When Apple introduced Siri in the iPhone 4S in 2011, I was enamored with the idea of being able to do things with your phone just by talking to it. I would ask her to set alarms, send messages, and sometimes ask her dumb questions – which she responded to! What a crazy time to be alive. But it wasn’t long afterwards that the novelty wore off, probably an effect of having too many botched text messages and instances where Siri was little more than a glorified “Let Me Google That For You” bot. I also don’t think I ever truly became comfortable talking to my phone in public.
As the years passed, new AI assistants would pop up. Microsoft with Cortana, Amazon with Alexa, Google with Google Now turned Google Assistant, and with the Galaxy S8 comes newcomer Bixby from Samsung. While I can’t attest to Bixby nor Alexa, I have access to the other three: Siri on my iPad, Cortana on my computer, and Google Assistant on my Galaxy S7 Edge, and though I hardly ever used Google Now on my other Android devices, I find that I’m beginning to use Google Assistant for more and more things lately.
Previously, all I would really use Google Now for was maybe weather updates, but even that was scarce. With Google Assistant, I actually use the weather feature more often due to its contextual awareness.

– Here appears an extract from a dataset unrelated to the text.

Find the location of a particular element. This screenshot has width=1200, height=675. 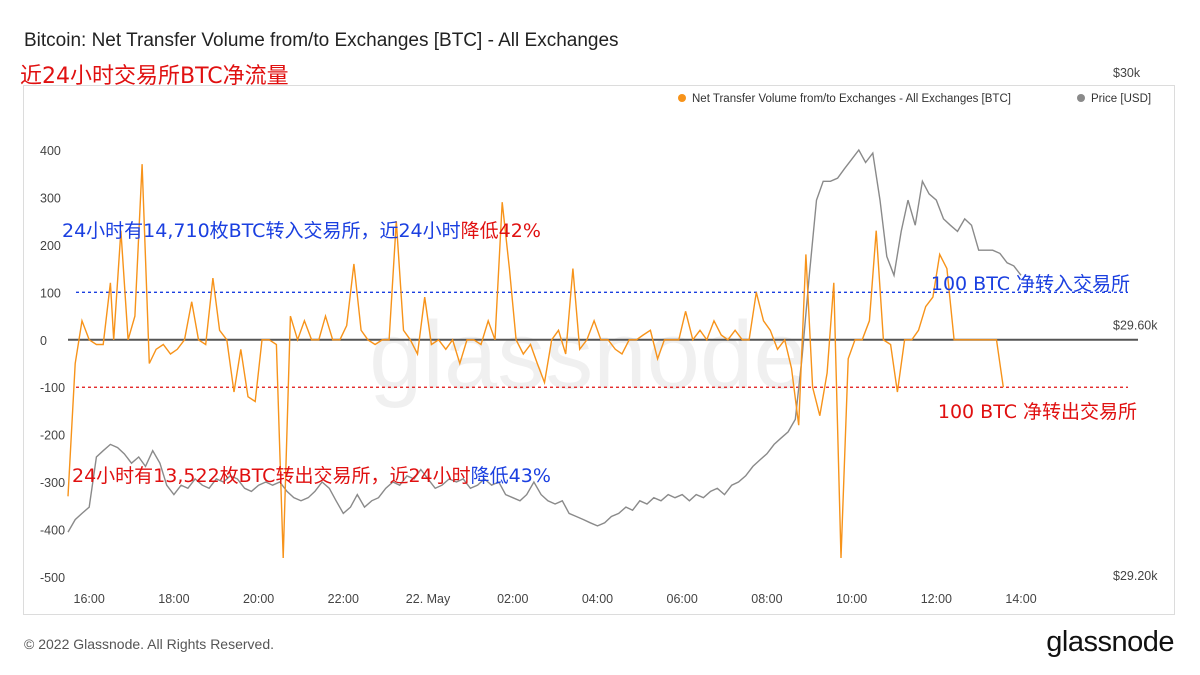

x-tick-label: 02:00 is located at coordinates (512, 599).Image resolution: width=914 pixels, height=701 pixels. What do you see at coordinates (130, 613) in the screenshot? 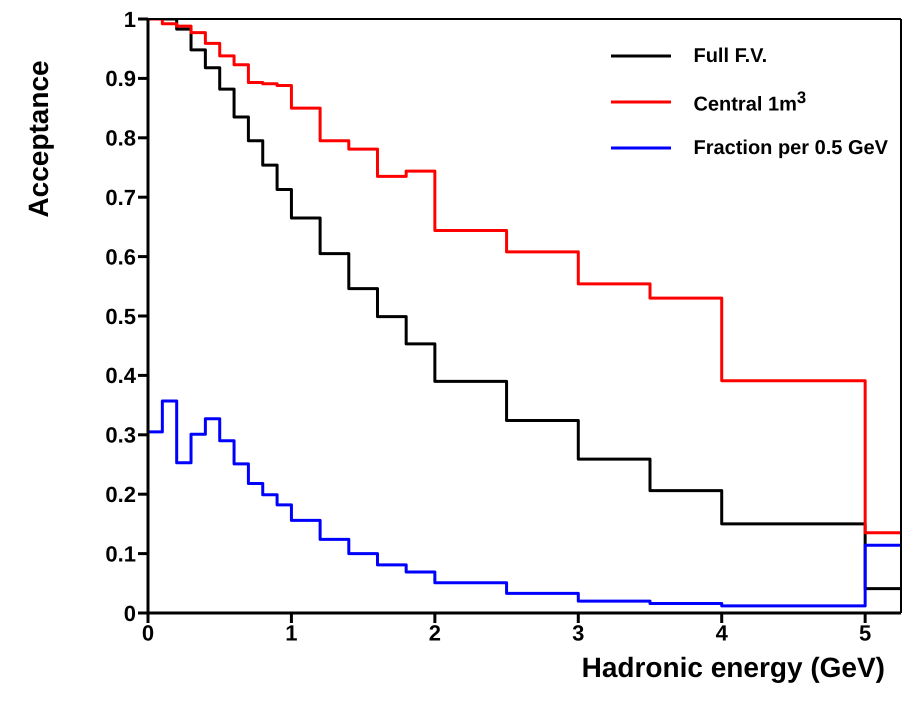
I see `y-tick-label: 0` at bounding box center [130, 613].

I rather enjoy being able to say, “Ok Google, what’s the weather going to be like tomorrow?” and subsequently be able to say (or press) “What about this weekend?” I’ve started using Google Assistant exclusively for creating shopping lists and have started creating shortcuts for the activities I do most. Although I haven’t implemented any smart home devices yet, I think it’s pretty awesome to know I’ll be able to control them through Google Assistant when I do.

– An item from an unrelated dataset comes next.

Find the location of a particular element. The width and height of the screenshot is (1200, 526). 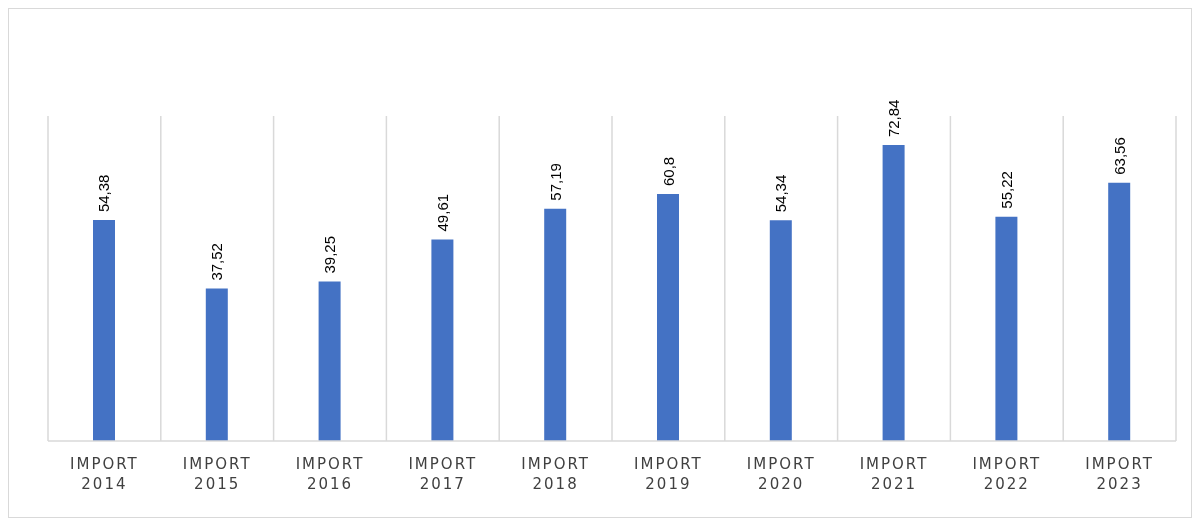

data-label: 54,34 is located at coordinates (781, 194).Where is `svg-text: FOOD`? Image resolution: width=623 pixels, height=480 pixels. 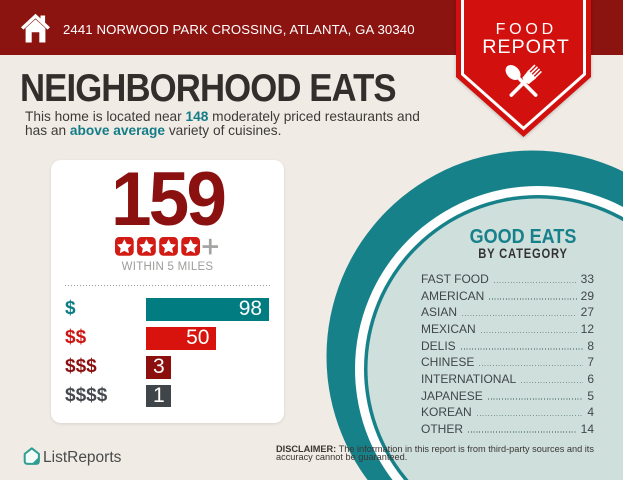
svg-text: FOOD is located at coordinates (526, 30).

During yesterday’s keynote to kick off Google I/O, one segment was dedicated to updates coming to Google Assistant. By and large, these updates are fairly basic: text input and response, iPhone support, a Google Assistant SDK for third parties to build Google Assistant support into their devices, new ‘Explore’ and ‘Your Stuff’ categories, and the ability to see your Google Assistant history just by scrolling up. Yet, despite these simple additions, I think these are great enhancements to the Assistant that will make a huge difference. I know they will for me.
Built-in text input is the one I’m most excited about. My kids are a little over 4 years apart in age, but both are equally smitten with Google. My oldest is old enough to understand boundaries when using the Assistant, but my youngest, now 2-and-a-half, is like a broken record when he hears somebody else talk to Google: “Ok Doodle. Ok Doodle. Ok Doodle,” which means no convenient “Always On” feature for me (or Google Home, for that matter). In either case, sometimes it’s nice just to check up on things through Google Assistant without my kids knowing everything that’s going on. Until now, the only way to use the Assistant with text input was through Allo, which I’m not exactly a fan of at the moment, but I’ve kept it around specifically for Assistant purposes. Since no word on SMS support for Allo came with I/O, I’ll be glad to uninstall Allo now that the only feature I use it for will be built in to Google Assistant.
Additionally, as a frequent switcher between Android and iOS, it’s nice to know I can bounce back and forth without having to choose between Assistant and Siri. Alexa and Cortana are additions as well, but considering how integrated Google Assistant is at this point for many Android users, it’s nice to have the option on iOS as well.
The last thing I could want is for Google Assistant to be officially supported on Windows/Mac, but even without official support there’s a fairly easy way to get Google Assistant going on your computer if you wanted, with a few caveats.
I enjoy Google Assistant because it’s been the easiest to learn so far, and I hope that this will be one of those Google services that don’t get randomly axed sometime soon. These updates lead me to believe that Assistant will be around for the long haul – especially by encouraging manufacturers to build in Google Assistant. Either way, I have to admit I’m rather pleased with the direction Google Assistant is going.
Readers, what are your thoughts on Google Assistant? Will these new updates sway you to give it a try, or are you invested in another AI already?